More importantly, these three areas have made the United States the most powerful economy on the face of the planet. Up until the very early 20th century, we were a very agrarian country that could pull back without the world feeling it very much. By the end of World War I we had turned into a world power. Once that occurred, isolationism was no longer a choice we could realistically make. Oh, we could try, and at times we have, but world powers are simply not capable of being isolationist without ceding economic well being and basically capitulating on a military/national defense front. I'll break it down into an analogy. The world's "big dogs" will always have smaller dogs nipping at their ankles. Some little dogs always want the big dog's position, and that leaves the bigger dogs with two choices. The first is to involve itself with the little dogs to keep them from getting too out of line. The second is to ignore the little dogs and cede its place in the pack. What is not a choice is simply ignoring those little dogs, because they'll bite and chew and the big dog until it either dies or fights back with overwhelming force.

That is the folly of the modern isolationist movement. It believes that it can simply ignore the world and problems will pass it by. They won't. The problems will find us, and they'll find us because we rightfully insist upon maintaining our economic and cultural strength. We can ignore the problems all we want, but they will keep at us until we face the choice of dying or fighting. Getting the point of having to make that choice is to place the nation in a perilous position.

In the big picture, the Bush Administration is doing the right thing for this period of history by engaging the world and putting the breaks on those who would opt for a false isolationism. In the small picture, the Administration an error here and there. Take the guest worker policy that the Times touches on. One of our challenges today is to be globally involved while maintaining a strong social fabric. The United States has always been able to do this by holding out citizenship as a reward that must be earned by immigrants. Because immigrants had to work hard to gain their citizenship, they prized it and were proud to become Americans. This and this alone lead to ethnic groups that would readily weave themselves into the American fabric. That immigration policy has been eroded in this day and age. Today, anyone who wants to be here can be here. There are very few repercussions for not going through the immigration process. The problem is that it is now about being here and no longer about becoming an American. That weakens the American social fabric because there is very little drive for immigrant groups to become part of the country. This creates internal problems that will force us to cast our gaze inward and create further isolationism at time when we really cannot afford it.

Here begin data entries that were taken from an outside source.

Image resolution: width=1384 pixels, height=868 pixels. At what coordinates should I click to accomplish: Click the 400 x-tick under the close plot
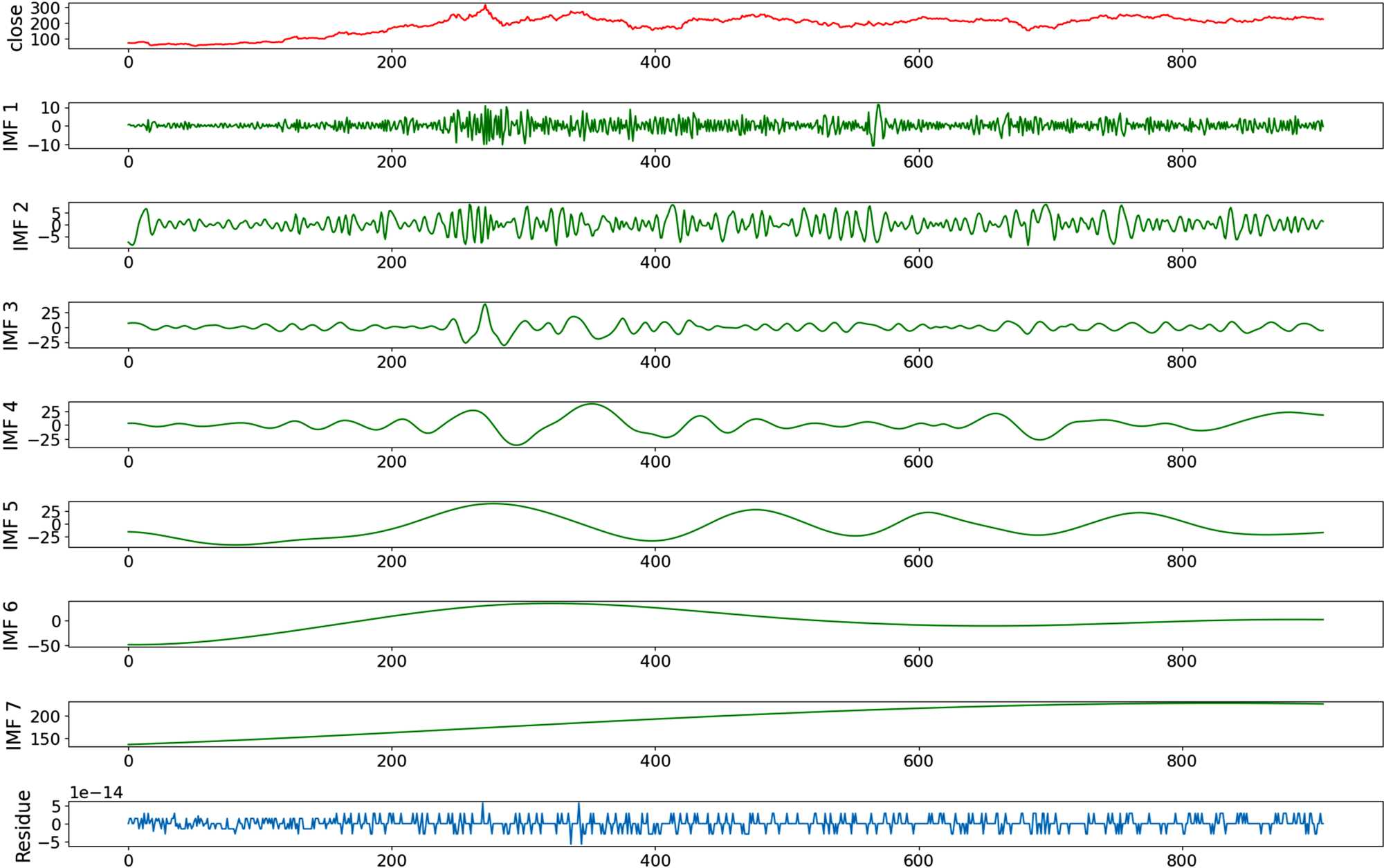pyautogui.click(x=655, y=62)
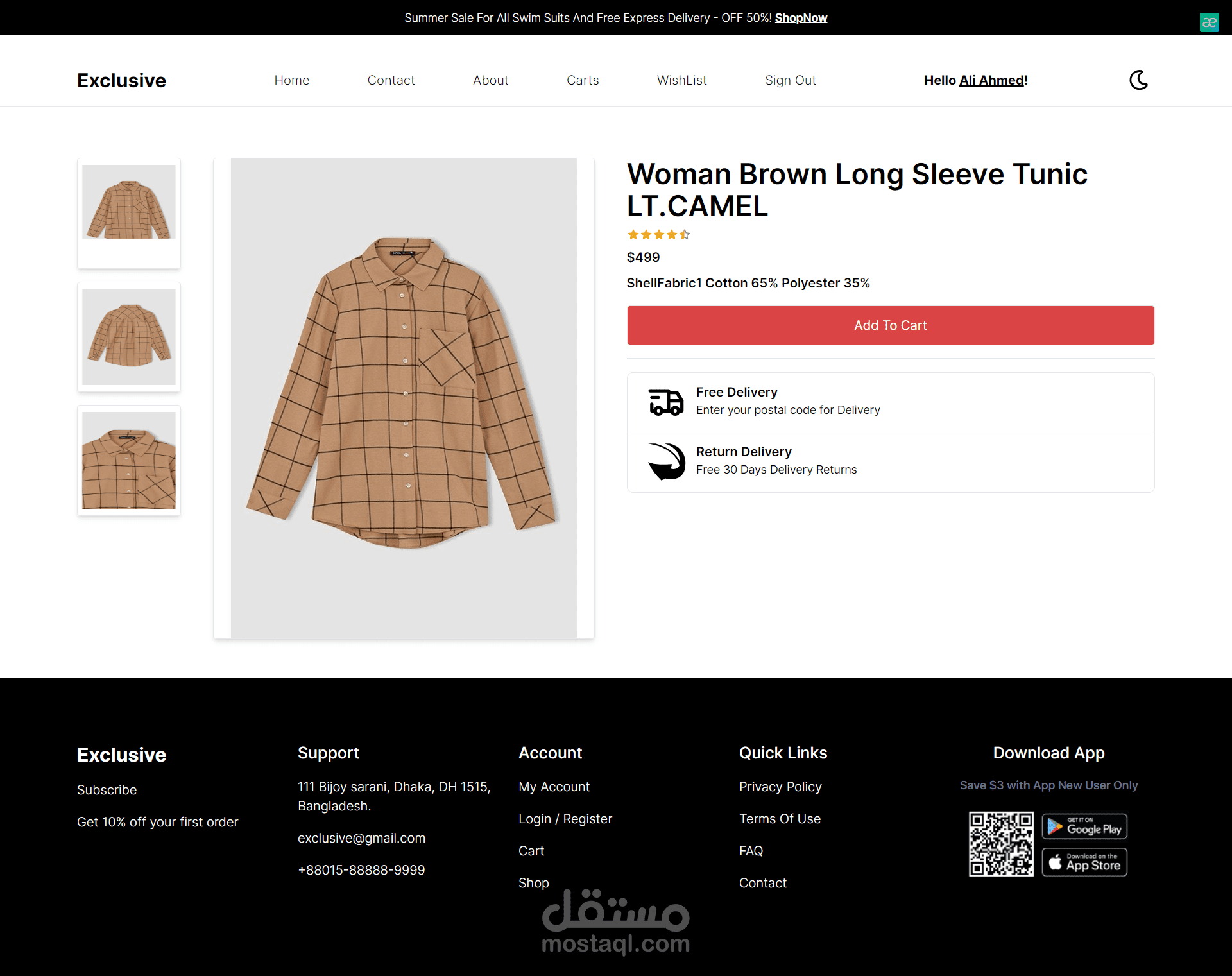Viewport: 1232px width, 976px height.
Task: Click the star rating under the product title
Action: [658, 235]
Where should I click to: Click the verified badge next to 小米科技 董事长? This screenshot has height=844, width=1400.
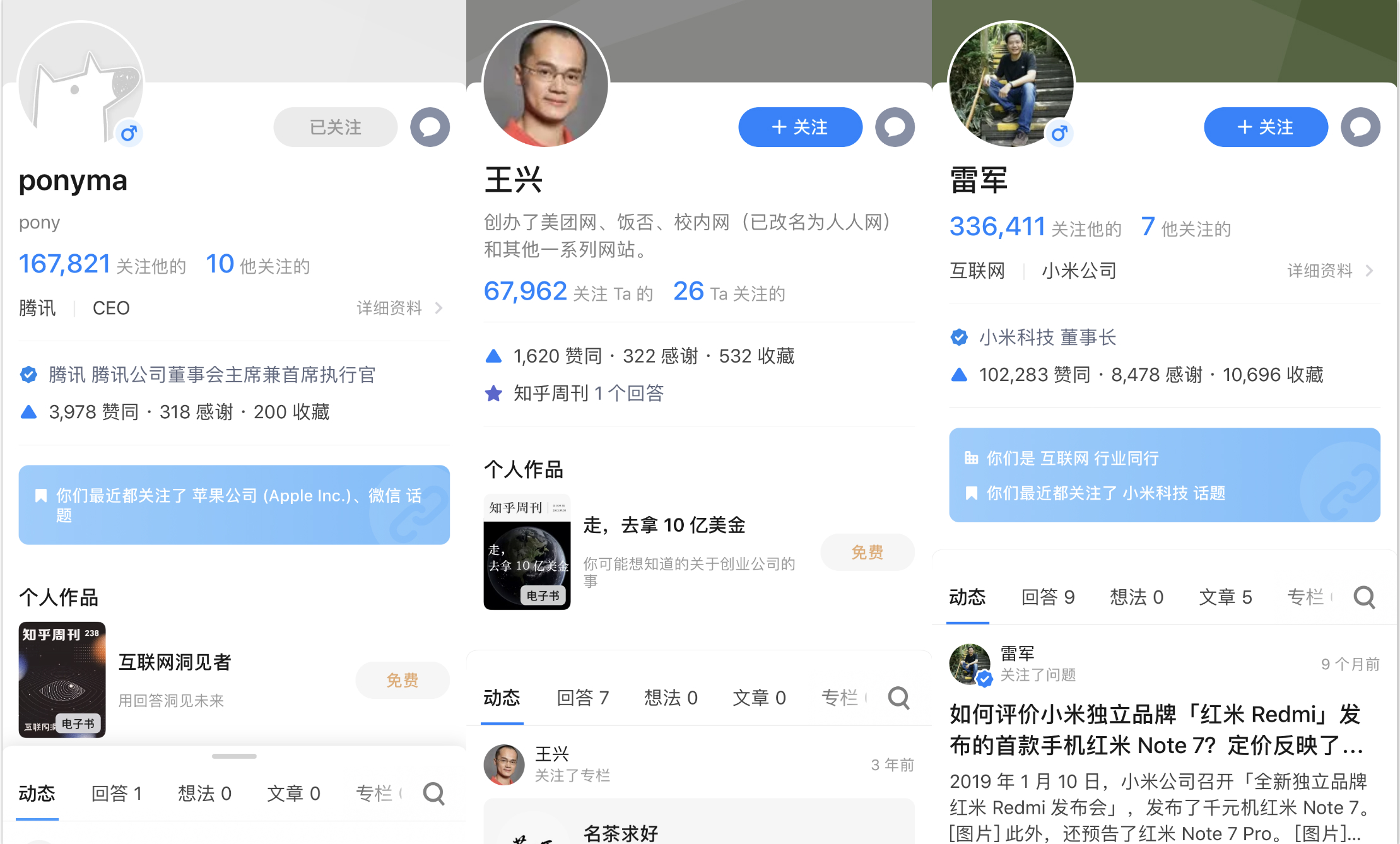click(x=959, y=337)
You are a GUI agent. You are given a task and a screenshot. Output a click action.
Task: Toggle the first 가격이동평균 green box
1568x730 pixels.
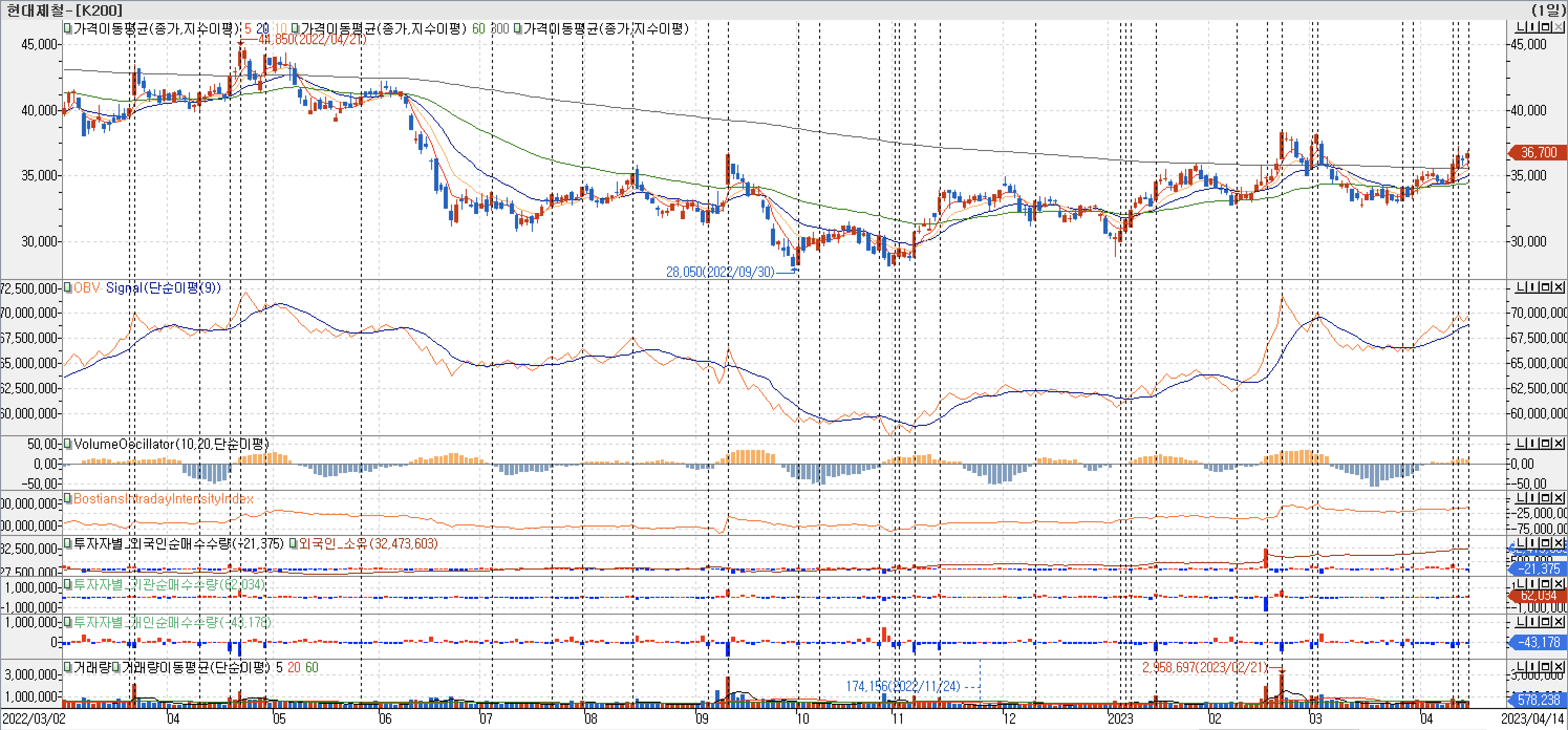68,28
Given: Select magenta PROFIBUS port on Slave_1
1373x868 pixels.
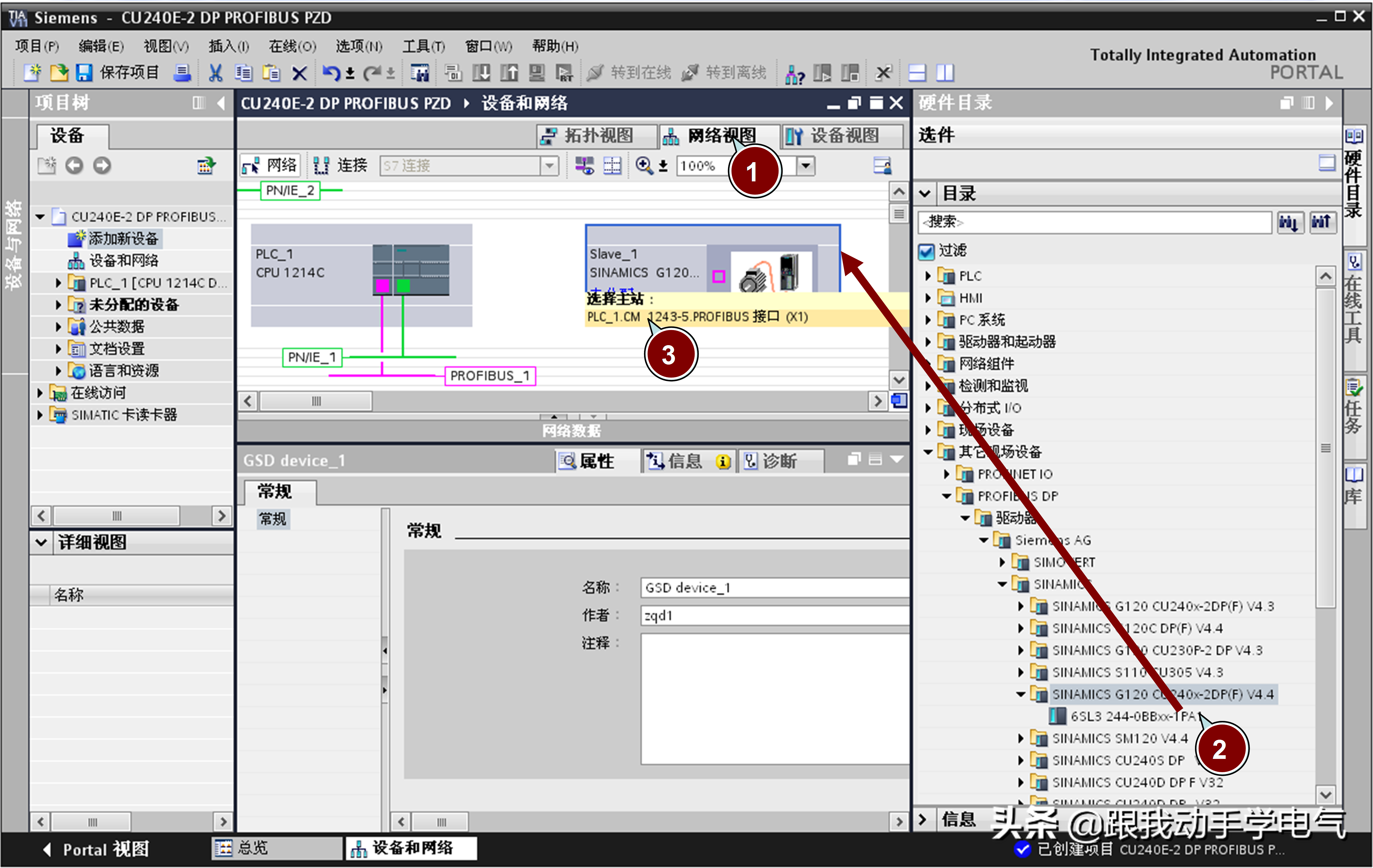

In many ways, Wilsonian foreign policy and isolationism at are opposite ends of a bell curve, and the space under that bell curve is the benefit we derive. Swinging to far towards either in its purest form is not going to provide us much benefit. Striking a balance between the two will make us the strongest we can be as we progress through the 21st century-a century that may not end up being another American Century. We are struggling with that balance right now, and I think we will end up finding it in the next ten years or so as long as we don't trip ourselves up along the way. It will be a painful process at times that will require much more patience than reactionary impulses.